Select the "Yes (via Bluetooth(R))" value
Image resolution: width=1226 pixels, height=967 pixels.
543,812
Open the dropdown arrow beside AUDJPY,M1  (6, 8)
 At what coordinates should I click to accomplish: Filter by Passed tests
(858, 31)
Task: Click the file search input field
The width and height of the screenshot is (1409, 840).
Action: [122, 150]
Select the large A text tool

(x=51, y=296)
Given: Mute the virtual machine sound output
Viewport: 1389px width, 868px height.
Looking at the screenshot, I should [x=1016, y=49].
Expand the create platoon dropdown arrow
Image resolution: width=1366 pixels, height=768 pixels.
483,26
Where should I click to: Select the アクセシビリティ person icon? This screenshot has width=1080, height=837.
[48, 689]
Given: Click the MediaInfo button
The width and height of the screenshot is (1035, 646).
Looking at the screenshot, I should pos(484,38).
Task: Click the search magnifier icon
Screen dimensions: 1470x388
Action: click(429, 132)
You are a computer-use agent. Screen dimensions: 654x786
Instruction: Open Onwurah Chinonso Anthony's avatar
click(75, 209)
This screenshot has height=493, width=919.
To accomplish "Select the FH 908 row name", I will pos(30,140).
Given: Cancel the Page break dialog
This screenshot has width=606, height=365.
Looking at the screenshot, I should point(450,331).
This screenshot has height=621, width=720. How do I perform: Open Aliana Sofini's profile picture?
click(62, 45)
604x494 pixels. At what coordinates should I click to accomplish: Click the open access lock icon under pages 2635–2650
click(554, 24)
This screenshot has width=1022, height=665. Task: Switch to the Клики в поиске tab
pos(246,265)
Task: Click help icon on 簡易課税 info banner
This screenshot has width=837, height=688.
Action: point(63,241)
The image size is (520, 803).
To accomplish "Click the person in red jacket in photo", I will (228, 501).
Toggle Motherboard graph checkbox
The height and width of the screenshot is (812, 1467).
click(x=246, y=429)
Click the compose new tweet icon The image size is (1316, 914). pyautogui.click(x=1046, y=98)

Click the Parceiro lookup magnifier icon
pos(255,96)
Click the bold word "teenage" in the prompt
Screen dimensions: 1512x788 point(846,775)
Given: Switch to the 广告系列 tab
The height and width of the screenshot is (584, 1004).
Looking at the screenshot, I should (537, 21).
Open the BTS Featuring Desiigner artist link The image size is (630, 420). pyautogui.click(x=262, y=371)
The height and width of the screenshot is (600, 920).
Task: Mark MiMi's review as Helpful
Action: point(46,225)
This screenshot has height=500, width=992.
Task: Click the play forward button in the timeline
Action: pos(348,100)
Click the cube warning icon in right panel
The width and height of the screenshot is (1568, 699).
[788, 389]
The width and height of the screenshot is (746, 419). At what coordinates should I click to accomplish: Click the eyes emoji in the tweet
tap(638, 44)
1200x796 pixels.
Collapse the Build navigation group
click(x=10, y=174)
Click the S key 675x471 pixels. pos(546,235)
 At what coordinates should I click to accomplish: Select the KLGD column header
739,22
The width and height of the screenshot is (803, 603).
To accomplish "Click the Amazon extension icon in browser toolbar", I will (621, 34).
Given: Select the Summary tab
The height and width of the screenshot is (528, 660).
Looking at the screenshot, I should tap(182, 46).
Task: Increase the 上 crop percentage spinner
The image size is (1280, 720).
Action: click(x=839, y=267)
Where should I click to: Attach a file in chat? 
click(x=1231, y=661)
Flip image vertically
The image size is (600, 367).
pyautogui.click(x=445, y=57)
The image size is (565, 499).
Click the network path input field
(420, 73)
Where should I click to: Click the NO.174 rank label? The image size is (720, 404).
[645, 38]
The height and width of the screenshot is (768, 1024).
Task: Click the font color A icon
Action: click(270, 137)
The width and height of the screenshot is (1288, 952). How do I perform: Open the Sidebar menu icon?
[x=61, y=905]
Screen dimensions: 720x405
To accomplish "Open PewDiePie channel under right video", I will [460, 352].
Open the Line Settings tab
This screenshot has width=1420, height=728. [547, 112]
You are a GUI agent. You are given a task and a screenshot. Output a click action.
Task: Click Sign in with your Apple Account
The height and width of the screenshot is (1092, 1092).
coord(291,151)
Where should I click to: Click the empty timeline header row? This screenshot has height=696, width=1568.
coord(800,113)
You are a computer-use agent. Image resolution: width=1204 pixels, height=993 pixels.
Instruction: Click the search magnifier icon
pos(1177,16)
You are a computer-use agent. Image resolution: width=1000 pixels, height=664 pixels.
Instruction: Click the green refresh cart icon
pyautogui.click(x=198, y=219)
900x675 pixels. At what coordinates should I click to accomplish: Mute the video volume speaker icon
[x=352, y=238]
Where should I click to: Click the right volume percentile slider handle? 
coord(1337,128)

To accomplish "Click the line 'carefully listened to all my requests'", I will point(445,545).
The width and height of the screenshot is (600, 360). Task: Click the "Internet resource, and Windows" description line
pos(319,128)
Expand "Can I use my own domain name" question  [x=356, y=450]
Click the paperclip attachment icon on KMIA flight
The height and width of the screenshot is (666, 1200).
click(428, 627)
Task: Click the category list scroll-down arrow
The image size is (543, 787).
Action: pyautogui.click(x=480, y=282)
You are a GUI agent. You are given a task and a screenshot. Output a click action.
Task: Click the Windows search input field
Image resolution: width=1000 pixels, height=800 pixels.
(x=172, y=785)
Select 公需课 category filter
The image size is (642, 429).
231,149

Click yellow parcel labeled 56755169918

[What you have to do]:
Word for word, restate the lines above.

[Exercise response]:
Select the "Yes (via Bluetooth(R))" value
Image resolution: width=1226 pixels, height=967 pixels.
543,812
Open the dropdown arrow beside AUDJPY,M1  (6, 8)
 At what coordinates should I click to accomplish: Filter by Passed tests
(858, 31)
Task: Click the file search input field
The width and height of the screenshot is (1409, 840).
Action: [122, 150]
Select the large A text tool

(x=51, y=296)
Given: Mute the virtual machine sound output
Viewport: 1389px width, 868px height.
Looking at the screenshot, I should [x=1016, y=49].
Expand the create platoon dropdown arrow
Image resolution: width=1366 pixels, height=768 pixels.
483,26
Where should I click to: Select the アクセシビリティ person icon? This screenshot has width=1080, height=837.
[48, 689]
Given: Click the MediaInfo button
The width and height of the screenshot is (1035, 646).
Looking at the screenshot, I should pos(484,38).
Task: Click the search magnifier icon
Screen dimensions: 1470x388
Action: click(429, 132)
You are a computer-use agent. Screen dimensions: 654x786
Instruction: Open Onwurah Chinonso Anthony's avatar
click(75, 209)
This screenshot has height=493, width=919.
To accomplish "Select the FH 908 row name", I will pos(30,140).
Given: Cancel the Page break dialog
This screenshot has width=606, height=365.
Looking at the screenshot, I should point(450,331).
This screenshot has height=621, width=720. How do I perform: Open Aliana Sofini's profile picture?
click(62, 45)
604x494 pixels. At what coordinates should I click to accomplish: Click the open access lock icon under pages 2635–2650
click(554, 24)
This screenshot has width=1022, height=665. Task: Switch to the Клики в поиске tab
pos(246,265)
Task: Click help icon on 簡易課税 info banner
This screenshot has width=837, height=688.
Action: point(63,241)
The image size is (520, 803).
To accomplish "Click the person in red jacket in photo", I will (228, 501).
Toggle Motherboard graph checkbox
The height and width of the screenshot is (812, 1467).
click(x=246, y=429)
Click the compose new tweet icon The image size is (1316, 914). pyautogui.click(x=1046, y=98)

Click the Parceiro lookup magnifier icon
pos(255,96)
Click the bold word "teenage" in the prompt
Screen dimensions: 1512x788 point(846,775)
Given: Switch to the 广告系列 tab
The height and width of the screenshot is (584, 1004).
Looking at the screenshot, I should (537, 21).
Open the BTS Featuring Desiigner artist link The image size is (630, 420). pyautogui.click(x=262, y=371)
The height and width of the screenshot is (600, 920).
Task: Mark MiMi's review as Helpful
Action: point(46,225)
This screenshot has height=500, width=992.
Task: Click the play forward button in the timeline
Action: pos(348,100)
Click the cube warning icon in right panel
The width and height of the screenshot is (1568, 699).
[788, 389]
The width and height of the screenshot is (746, 419). At what coordinates should I click to accomplish: Click the eyes emoji in the tweet
tap(638, 44)
1200x796 pixels.
Collapse the Build navigation group
click(x=10, y=174)
Click the S key 675x471 pixels. pos(546,235)
 At what coordinates should I click to accomplish: Select the KLGD column header
739,22
The width and height of the screenshot is (803, 603).
To accomplish "Click the Amazon extension icon in browser toolbar", I will (621, 34).
Given: Select the Summary tab
The height and width of the screenshot is (528, 660).
Looking at the screenshot, I should tap(182, 46).
Task: Increase the 上 crop percentage spinner
The image size is (1280, 720).
Action: click(x=839, y=267)
Where should I click to: Attach a file in chat? 
click(x=1231, y=661)
Flip image vertically
The image size is (600, 367).
pyautogui.click(x=445, y=57)
The image size is (565, 499).
Click the network path input field
(420, 73)
Where should I click to: Click the NO.174 rank label? The image size is (720, 404).
[645, 38]
The height and width of the screenshot is (768, 1024).
Task: Click the font color A icon
Action: click(270, 137)
The width and height of the screenshot is (1288, 952). How do I perform: Open the Sidebar menu icon?
[x=61, y=905]
Screen dimensions: 720x405
To accomplish "Open PewDiePie channel under right video", I will [460, 352].
Open the Line Settings tab
This screenshot has width=1420, height=728. [547, 112]
You are a GUI agent. You are given a task and a screenshot. Output a click action.
Task: Click Sign in with your Apple Account
The height and width of the screenshot is (1092, 1092).
coord(291,151)
Where should I click to: Click the empty timeline header row? This screenshot has height=696, width=1568.
coord(800,113)
You are a computer-use agent. Image resolution: width=1204 pixels, height=993 pixels.
Instruction: Click the search magnifier icon
pos(1177,16)
You are a computer-use agent. Image resolution: width=1000 pixels, height=664 pixels.
Instruction: Click the green refresh cart icon
pyautogui.click(x=198, y=219)
900x675 pixels. At what coordinates should I click to accomplish: Mute the video volume speaker icon
[x=352, y=238]
Where should I click to: Click the right volume percentile slider handle? 
coord(1337,128)

To accomplish "Click the line 'carefully listened to all my requests'", I will point(445,545).
The width and height of the screenshot is (600, 360). Task: Click the "Internet resource, and Windows" description line
pos(319,128)
Expand "Can I use my own domain name" question  [x=356, y=450]
Click the paperclip attachment icon on KMIA flight
The height and width of the screenshot is (666, 1200).
click(428, 627)
Task: Click the category list scroll-down arrow
The image size is (543, 787).
Action: pyautogui.click(x=480, y=282)
You are a GUI agent. You are given a task and a screenshot. Output a click action.
Task: Click the Windows search input field
Image resolution: width=1000 pixels, height=800 pixels.
(x=172, y=785)
Select 公需课 category filter
The image size is (642, 429).
231,149

Click yellow parcel labeled 56755169918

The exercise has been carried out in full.